L’évolution de la myopie dépend en partie de l’âge de son apparition. En effet, plus la myopie apparaît tôt, plus elle progresse vite et atteint des niveaux élevés. Une fois que la myopie s’est développée, il n’est plus possible de retrouver les capacités perdues. C’est pour ces raisons qu’il est nécessaire d’agir le plus tôt et le plus efficacement possible. En France, la Protection maternelle et infantile effectue un dépistage en moyenne section de maternelle, qui constitue une première brique. Les médecins généralistes ont aussi un rôle à jouer en incitant les parents à emmener leur enfant chez un spécialiste. Les campagnes d’affichage sont aussi incitatives. Rappelons que l’ophtalmologie est une spécialité en accès direct, ce qui facilite le parcours des patients.
TLM : Une fois le diagnostic posé, existe-t-il une prise en charge efficace pour les enfants ?
Dr Aurélia Chaume : Tout à fait. Ces dernières années, les innovations ont permis de faire un pas de géant dans la prise en charge de la myopie. C’est la raison pour laquelle le diagnostic précoce est devenu si pertinent. Pendant longtemps, les ophtalmologues pouvaient seulement prescrire des lunettes.
Aujourd’hui, les moyens de freination de la myopie sont divers et efficaces.
Leur variété permet de mettre en place un traitement personnalisé, adapté à l’âge et au profil du patient. Pendant longtemps, les ophtalmologues étaient un peu démunis, puisque leur seule prescription était le port de lunettes.
Ces vingt dernières années, la recherche et l’innovation ont complètement bouleversé la prise en charge de la myopie. Nous disposons à la fois d’approches optiques et pharmacologiques efficaces pour corriger la myopie de l’enfant.
TLM : Pouvez-vous détailler ces solutions thérapeutiques ?
Dr Aurélia Chaume : En tant qu’ophtalmologue, je prescris souvent des lentilles d’orthokératologie. Il s’agit de lentilles rigides qui se portent la nuit afin de remodeler la cornée pendant le sommeil. Un certain temps d’adaptation est nécessaire, mais ce traitement a une efficacité de 75 % pour la freination de la myopie.

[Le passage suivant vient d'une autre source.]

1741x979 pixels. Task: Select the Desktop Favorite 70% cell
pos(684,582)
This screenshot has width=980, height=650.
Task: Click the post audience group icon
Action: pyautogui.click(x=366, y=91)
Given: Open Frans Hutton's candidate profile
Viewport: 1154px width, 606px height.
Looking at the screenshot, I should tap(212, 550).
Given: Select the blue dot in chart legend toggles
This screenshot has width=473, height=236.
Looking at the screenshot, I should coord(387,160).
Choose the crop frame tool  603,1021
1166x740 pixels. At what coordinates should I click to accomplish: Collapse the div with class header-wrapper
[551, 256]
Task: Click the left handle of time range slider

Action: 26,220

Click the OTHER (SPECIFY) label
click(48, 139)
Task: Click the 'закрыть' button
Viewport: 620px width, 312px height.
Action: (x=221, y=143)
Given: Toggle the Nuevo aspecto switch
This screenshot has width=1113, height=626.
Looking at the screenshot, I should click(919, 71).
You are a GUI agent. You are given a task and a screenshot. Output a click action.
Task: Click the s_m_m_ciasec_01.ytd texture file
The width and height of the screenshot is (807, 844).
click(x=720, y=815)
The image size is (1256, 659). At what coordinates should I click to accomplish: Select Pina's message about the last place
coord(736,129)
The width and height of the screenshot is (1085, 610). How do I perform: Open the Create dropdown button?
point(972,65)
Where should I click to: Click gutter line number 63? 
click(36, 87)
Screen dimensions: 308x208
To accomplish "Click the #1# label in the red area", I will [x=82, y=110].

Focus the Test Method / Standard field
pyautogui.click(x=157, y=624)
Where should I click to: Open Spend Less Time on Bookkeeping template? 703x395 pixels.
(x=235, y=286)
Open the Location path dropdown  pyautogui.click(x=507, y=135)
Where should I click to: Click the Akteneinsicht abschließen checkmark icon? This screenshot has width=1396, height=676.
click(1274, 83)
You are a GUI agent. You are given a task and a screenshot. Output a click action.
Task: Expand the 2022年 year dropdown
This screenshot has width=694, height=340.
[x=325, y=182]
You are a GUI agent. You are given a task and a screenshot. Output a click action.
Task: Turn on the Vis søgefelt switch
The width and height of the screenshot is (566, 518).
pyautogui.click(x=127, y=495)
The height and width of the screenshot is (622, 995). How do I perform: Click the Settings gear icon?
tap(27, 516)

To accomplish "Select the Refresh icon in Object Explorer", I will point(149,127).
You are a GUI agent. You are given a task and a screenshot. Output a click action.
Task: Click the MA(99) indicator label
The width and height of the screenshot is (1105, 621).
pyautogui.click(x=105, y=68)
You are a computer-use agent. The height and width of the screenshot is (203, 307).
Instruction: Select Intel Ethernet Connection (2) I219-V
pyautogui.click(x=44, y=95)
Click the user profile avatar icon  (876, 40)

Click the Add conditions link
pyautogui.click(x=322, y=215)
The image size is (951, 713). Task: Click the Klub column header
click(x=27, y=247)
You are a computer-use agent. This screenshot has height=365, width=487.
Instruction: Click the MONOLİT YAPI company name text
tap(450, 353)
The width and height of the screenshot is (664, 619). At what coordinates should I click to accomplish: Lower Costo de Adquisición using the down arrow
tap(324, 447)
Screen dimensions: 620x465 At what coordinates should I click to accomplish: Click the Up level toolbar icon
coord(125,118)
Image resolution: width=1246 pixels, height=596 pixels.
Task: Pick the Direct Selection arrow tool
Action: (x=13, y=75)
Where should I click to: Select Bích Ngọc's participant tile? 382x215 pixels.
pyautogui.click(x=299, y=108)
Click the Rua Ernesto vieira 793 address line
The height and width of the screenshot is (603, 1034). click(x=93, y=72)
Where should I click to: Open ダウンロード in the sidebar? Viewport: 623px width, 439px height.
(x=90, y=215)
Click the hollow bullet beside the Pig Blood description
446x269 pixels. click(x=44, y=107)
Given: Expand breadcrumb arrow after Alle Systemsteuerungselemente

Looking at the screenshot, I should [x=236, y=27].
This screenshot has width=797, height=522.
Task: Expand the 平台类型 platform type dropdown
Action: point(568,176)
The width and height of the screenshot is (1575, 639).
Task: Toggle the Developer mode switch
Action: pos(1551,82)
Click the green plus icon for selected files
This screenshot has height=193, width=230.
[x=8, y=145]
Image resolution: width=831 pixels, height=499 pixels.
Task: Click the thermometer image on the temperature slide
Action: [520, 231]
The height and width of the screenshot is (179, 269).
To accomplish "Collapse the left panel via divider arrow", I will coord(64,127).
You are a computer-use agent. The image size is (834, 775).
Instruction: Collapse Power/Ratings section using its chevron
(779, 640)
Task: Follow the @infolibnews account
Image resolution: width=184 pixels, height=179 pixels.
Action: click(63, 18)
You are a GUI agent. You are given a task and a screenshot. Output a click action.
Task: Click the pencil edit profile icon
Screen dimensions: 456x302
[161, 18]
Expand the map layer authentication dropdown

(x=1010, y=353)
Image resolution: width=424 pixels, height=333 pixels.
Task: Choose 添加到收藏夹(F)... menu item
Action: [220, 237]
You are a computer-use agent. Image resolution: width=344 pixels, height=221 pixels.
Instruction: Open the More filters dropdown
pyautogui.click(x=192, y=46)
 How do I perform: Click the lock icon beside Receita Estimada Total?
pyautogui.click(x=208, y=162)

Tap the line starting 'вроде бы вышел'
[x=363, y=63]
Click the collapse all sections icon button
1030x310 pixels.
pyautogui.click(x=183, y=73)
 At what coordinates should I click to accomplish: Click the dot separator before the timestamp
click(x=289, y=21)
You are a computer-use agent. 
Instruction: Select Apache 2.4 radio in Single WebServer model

Il existe également des verres et des lentilles freinateurs de myopie qui permettent aux rayons périphériques d’arriver en avant de la rétine, évitant l’allongement de l’œil. La dernière option est le collyre d’atropine microdosé à 0,01 %, avec l’administration d’une goutte par jour, une solution thérapeutique généralement combinée avec des verres ou des lentilles. Ces traitements sont efficaces.
L’un des principaux freins est malheureusement financier, le reste à charge pour les familles étant parfois élevé. Même si les traitements sont efficaces, le mieux, c’est encore d’éviter l’apparition de la myopie.
Et pour cela, la prévention est essentielle.
TLM : Quelles mesures de prévention recommandez-vous ?
Dr Aurélia Chaume : Il est important que les enfants passent du temps dehors, pour être au contact de la lumière naturelle. Il convient d’éviter d’être trop près de son écran ou de son livre, en respectant une distance d’au moins trente centimètres. Des pauses régulières permettent de reposer la vue. Le plus pertinent, c’est encore de trouver un équilibre entre les périodes consacrées aux visions de près et de loin. Ce qui impose aussi de réfléchir à nos modes de vie !
Propos recueillis
par Solène Penhoat ■
L’âge, un facteur prédominant dans la progression de la myopie La plus grande étude épidémiologique française sur la myopie a été menée dans le cadre d’un partenariat entre le CHU de Poitiers et KRYS GROUP, sous la direction du Pr Nicolas Leveziel. Cette étude, qui a inclus 136 333 enfants myopes suivis entre 2013 et 2019 confirme que l’âge est un facteur prédominant dans la progression de la myopie. Une analyse qui valide l’intérêt d’un dépistage précoce.